Eastwell, in his aviator's leather jacket, fur helmet and goggles, presented a tall, gaunt, rather uncouth figure. Yet, in his ordinary clothes, he was something of a dandy, with light brown hair, a carefully-trained moustache, and a pair of shrewd grey eyes.

Roseye had been acquainted with him for over two years, and it was she who had first introduced us.

They had met at Wiesbaden, where her father, Sir Herbert, had been taking his annual 'cure.' Eastwell had been at the Kaiserhof Hotel where they had also been staying and, being a young Englishman of means and leisure, an acquaintanceship had sprung up between them.

Lionel Eastwell was a great lover of music, and for that reason had been at Wiesbaden, where, in the Kursaal, the programme in the pre-war days was always excellent.

On their return to London Eastwell called at Cadogan Gardens, and Sir Herbert had then ascertained that the pleasant young man—who for two years had taken such a great interest in aviation—was possessed of a very comfortable income, was a member of the aero club, and lived in a very snug set of chambers half-way up Albemale Street.

At the Royal Automobile Club he was also a well-known figure in the select circle of rather go-ahead airmen who made that institution their nightly rendezvous.

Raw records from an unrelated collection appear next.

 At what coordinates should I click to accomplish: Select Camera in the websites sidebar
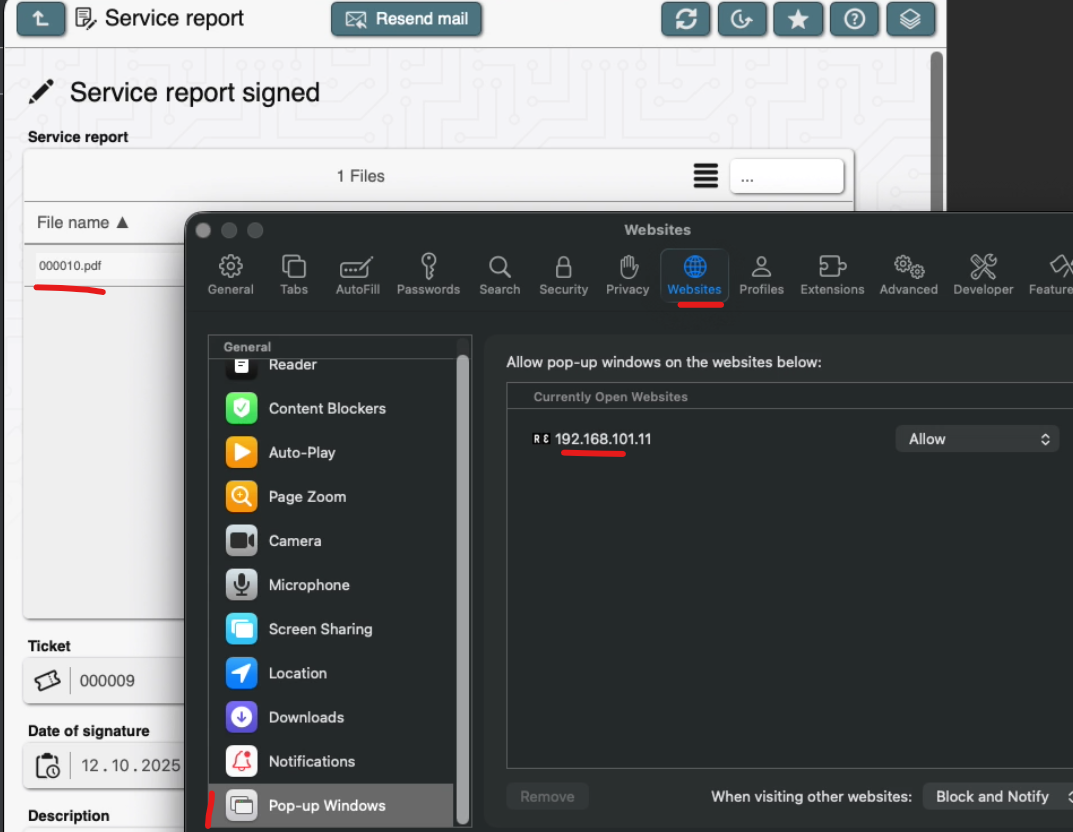(x=295, y=541)
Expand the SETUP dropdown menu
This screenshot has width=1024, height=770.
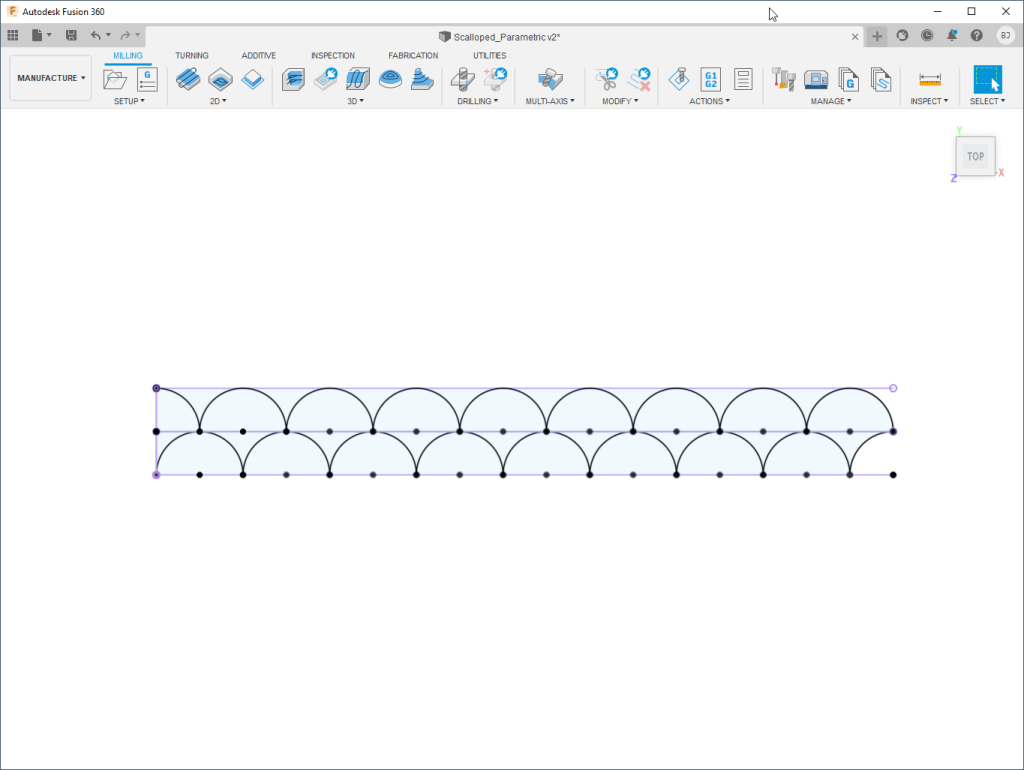pyautogui.click(x=129, y=101)
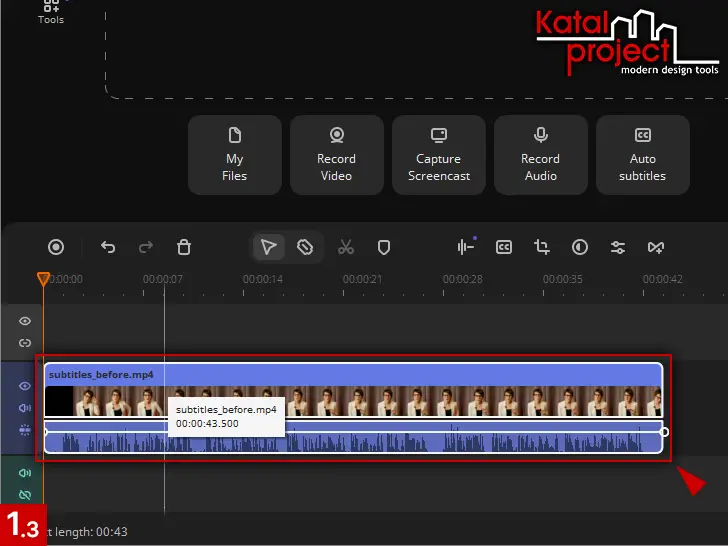Open the CC subtitles tool in the toolbar

pos(504,247)
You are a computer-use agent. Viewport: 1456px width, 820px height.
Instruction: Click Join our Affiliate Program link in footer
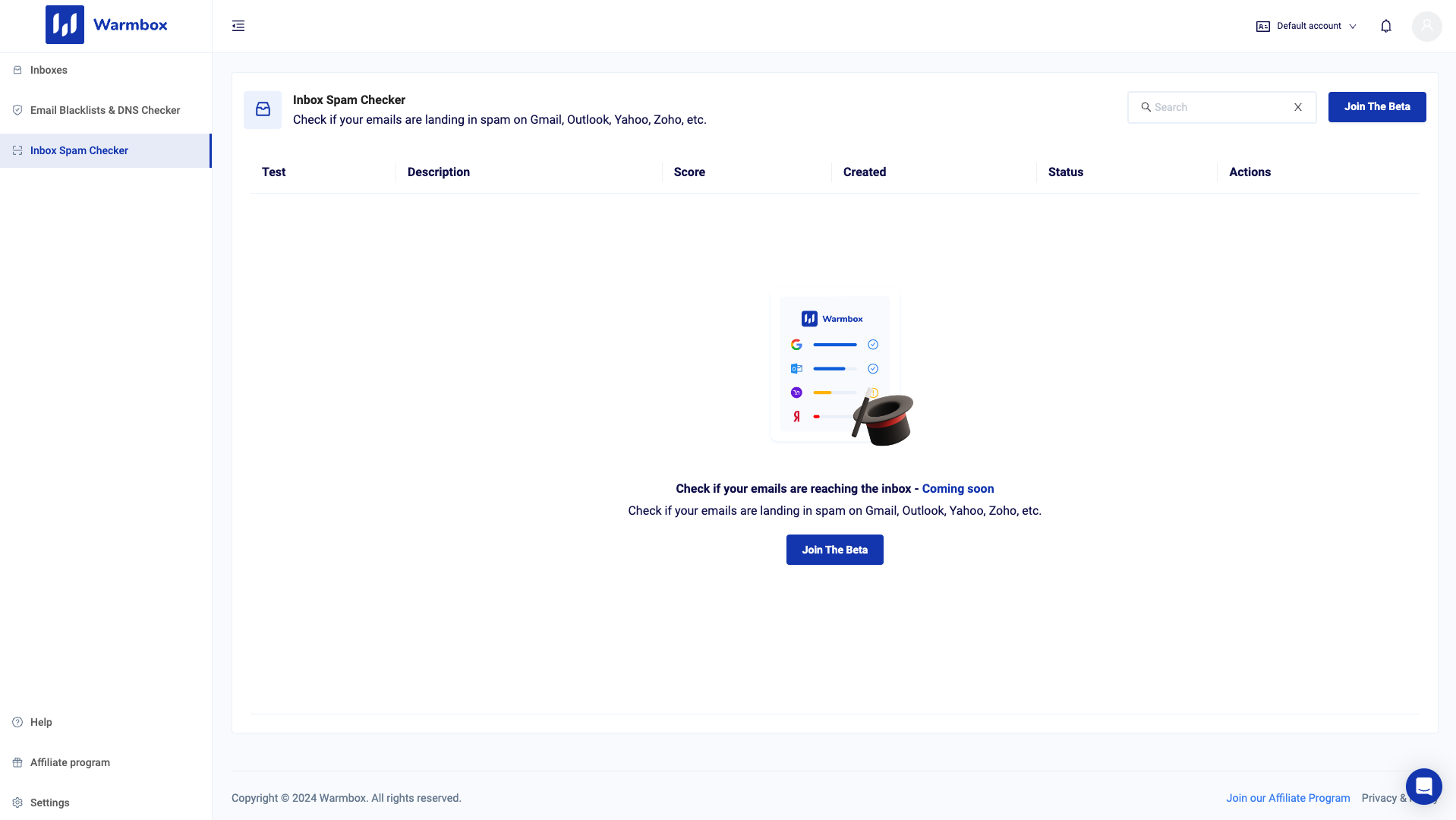[1287, 798]
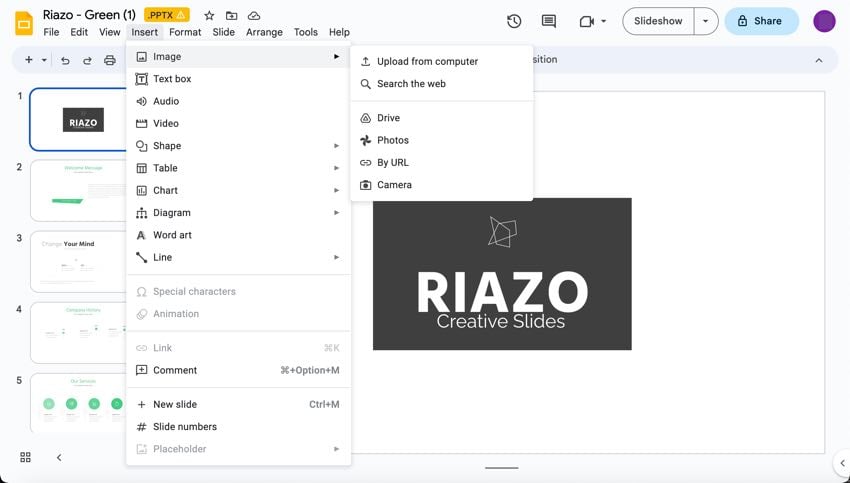Open the comments history icon
The width and height of the screenshot is (850, 483).
click(548, 21)
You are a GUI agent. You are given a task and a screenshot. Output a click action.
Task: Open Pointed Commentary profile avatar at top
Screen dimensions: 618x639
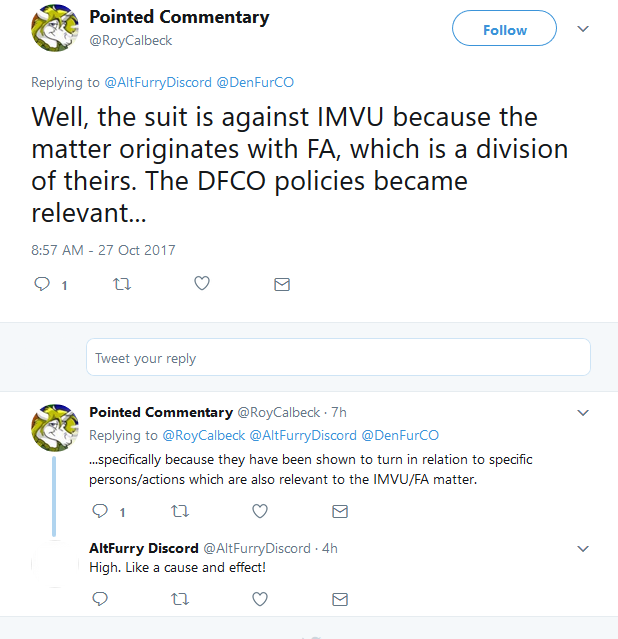(x=55, y=28)
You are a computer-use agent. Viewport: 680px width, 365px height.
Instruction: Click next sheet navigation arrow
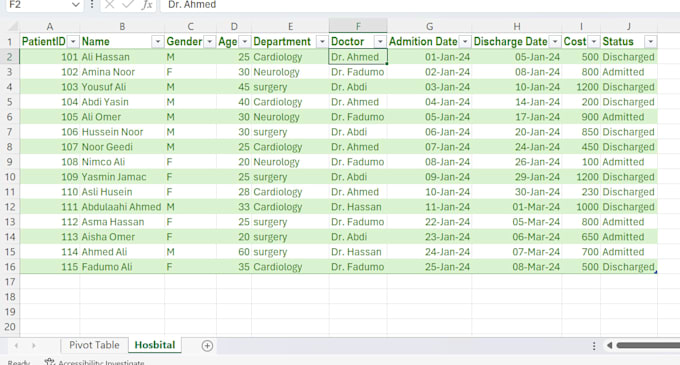(x=33, y=345)
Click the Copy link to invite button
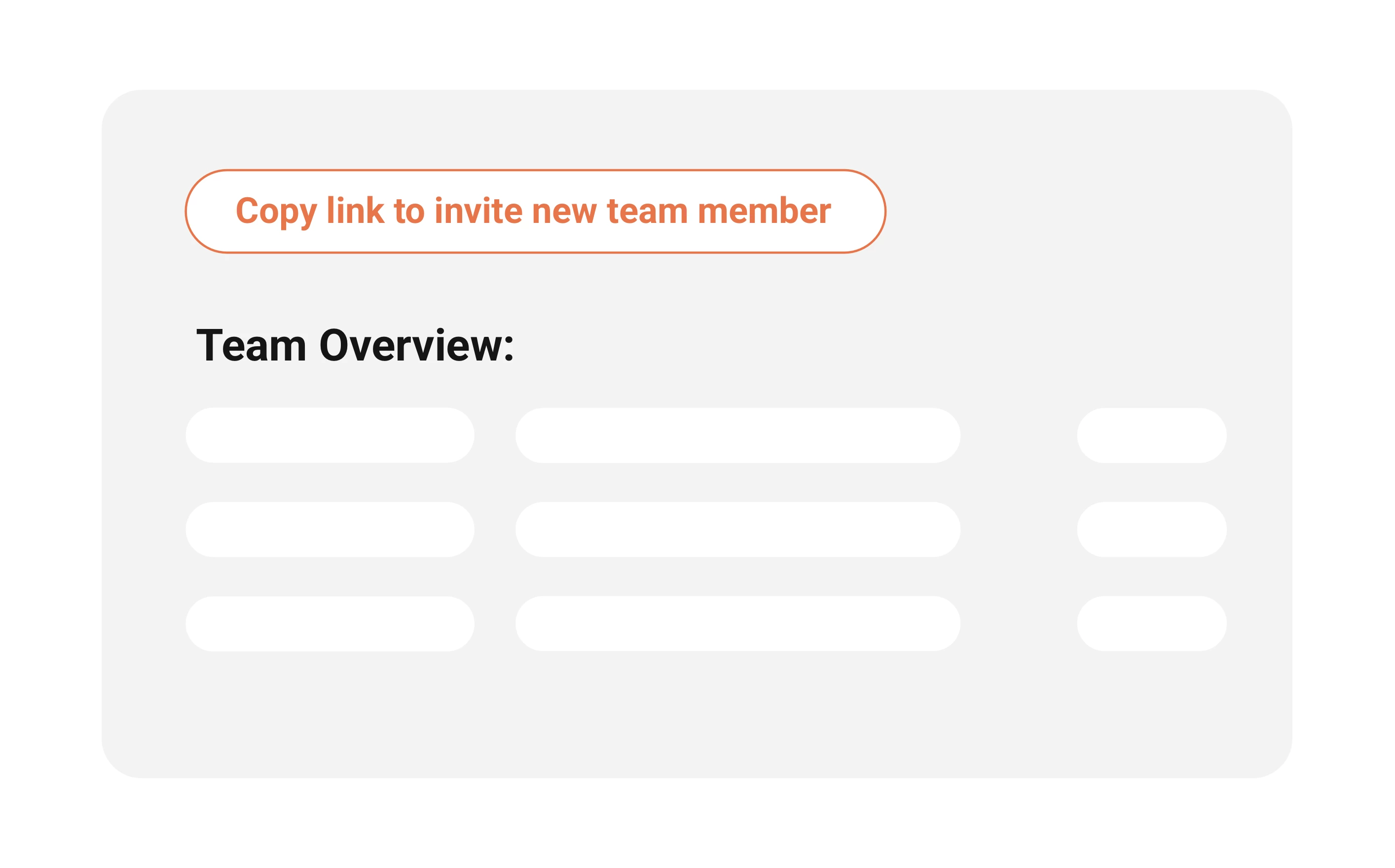1395x868 pixels. (535, 211)
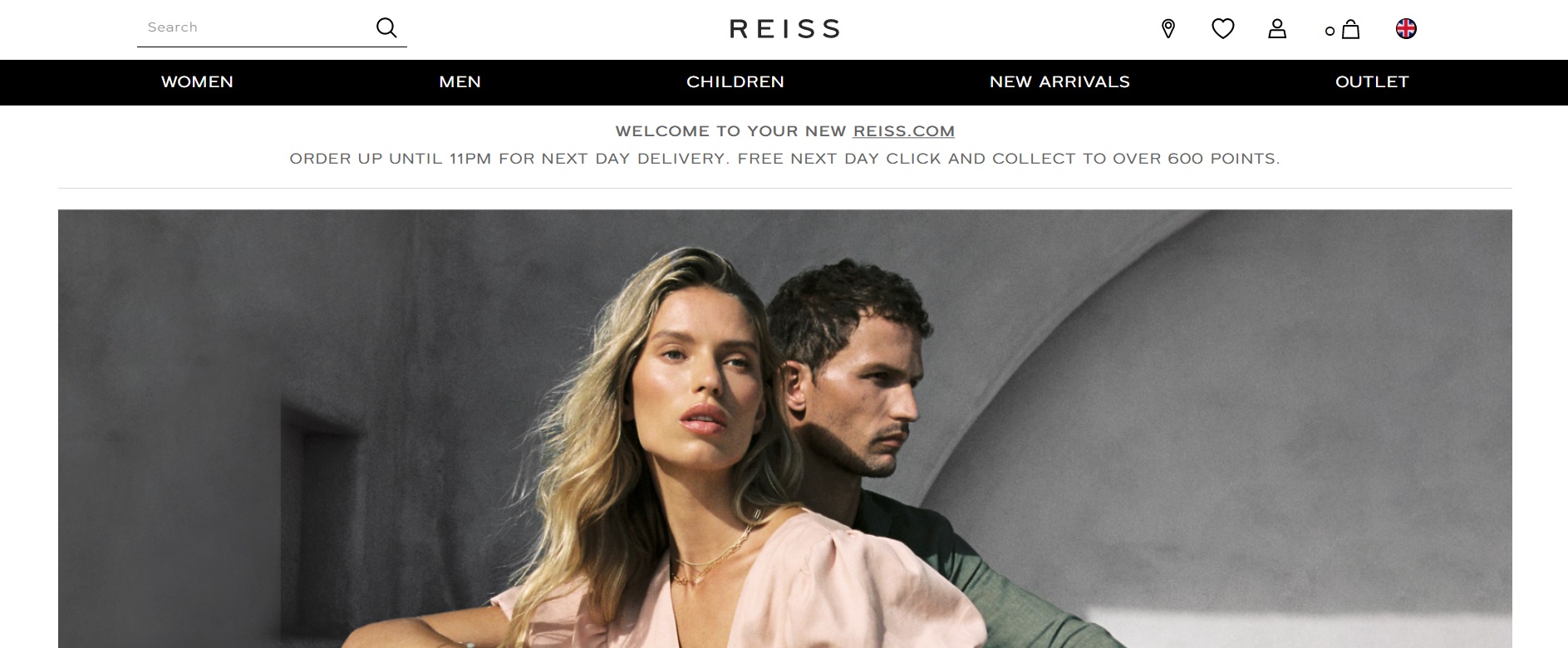
Task: Follow the REISS.COM link
Action: [904, 131]
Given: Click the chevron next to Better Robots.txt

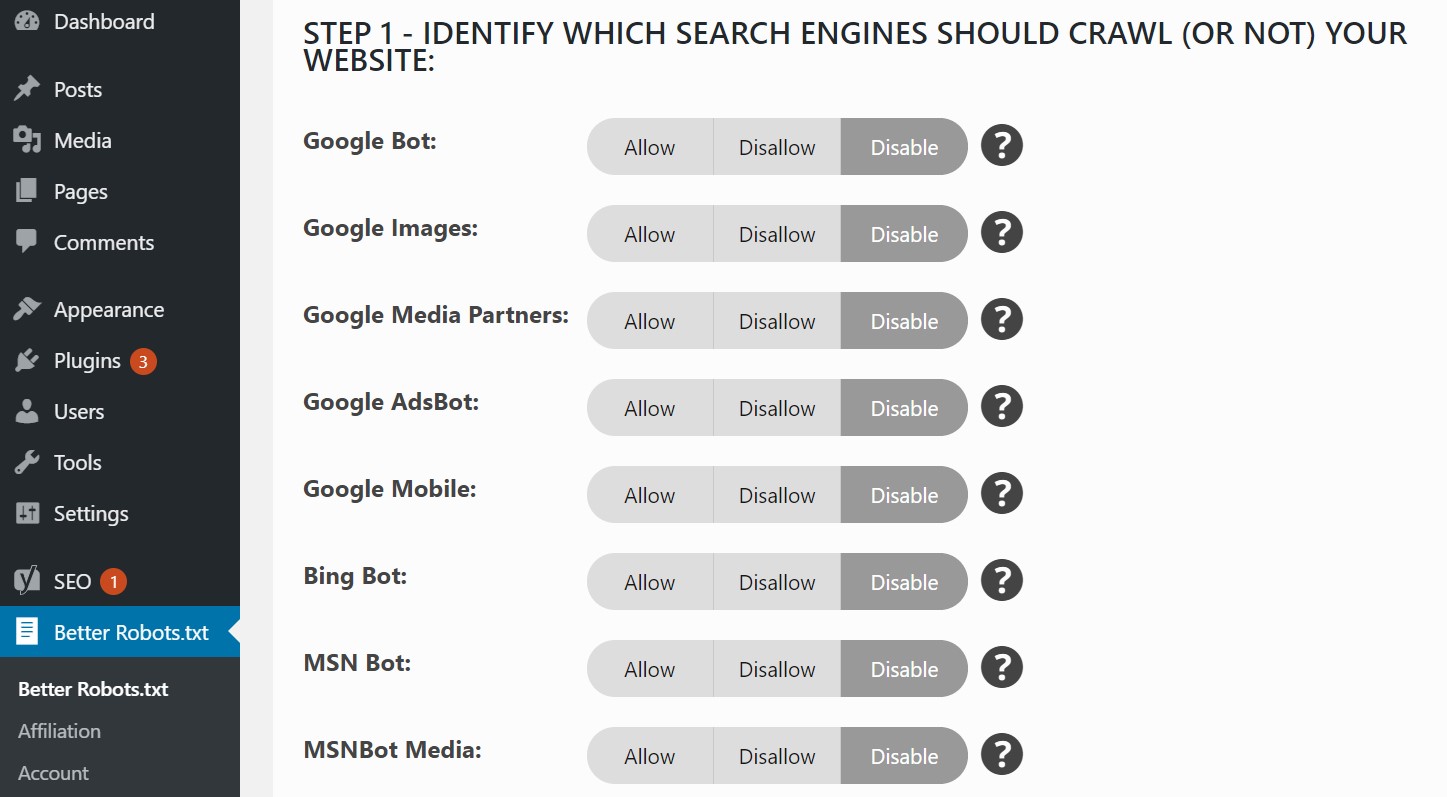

As a result of hearing Lionel Eastwell speak of the pleasures and exhilration of the air, and after watching his flights at Hendon, Roseye had at last determined to seek the new sensation of aerial navigation, and in taking her lessons she and I had met.

Airmen and airwomen form a very select coterie practically unknown to the world outside the aerodrome. They fly; they risk their lives; they make their daily experiments with their new engines, new wings, new airscrews, new strainers, new magnetos, and all sorts of newly-invented etceteras, all the time risking their lives in a bad nose dive, or with a buckled wing.

Our quartette, all of us enthusiasts, and all holding our own views regarding the British supremacy of aerial navigation in the war, stood chatting for ten minutes, or more, until turning to Roseye, I said:

'Well, I'm going over to see what Theed is up to.'

Then, together, we left Eastwell to go back to his own machine.

Yet, in that second, a strange thing occurred.

Perhaps I may have been unduly suspicious—if so, I regret it and offer apology—but I felt certain somehow that I saw in Roseye's face a look of displeasure that I should have taken her from the man whose sudden appearance had caused her countenance to brighten.

And, at the same time, as I glanced surreptitiously at Lionel Eastwell, while in the act of offering him a 'gasper' from my case, I most certainly saw a strange and distinctly sinister expression—one that caused me through the next hour to reflect very deeply, and ponder over its cause.